#### [Stored data]
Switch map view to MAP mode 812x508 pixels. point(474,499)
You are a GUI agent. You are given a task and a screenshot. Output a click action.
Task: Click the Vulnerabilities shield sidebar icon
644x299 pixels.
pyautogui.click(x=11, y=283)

#### [Problem]
Repeat the data in full, matching each line exactly.

#### [The completed task]
Switch map view to MAP mode 812x508 pixels. point(474,499)
You are a GUI agent. You are given a task and a screenshot. Output a click action.
Task: Click the Vulnerabilities shield sidebar icon
644x299 pixels.
pyautogui.click(x=11, y=283)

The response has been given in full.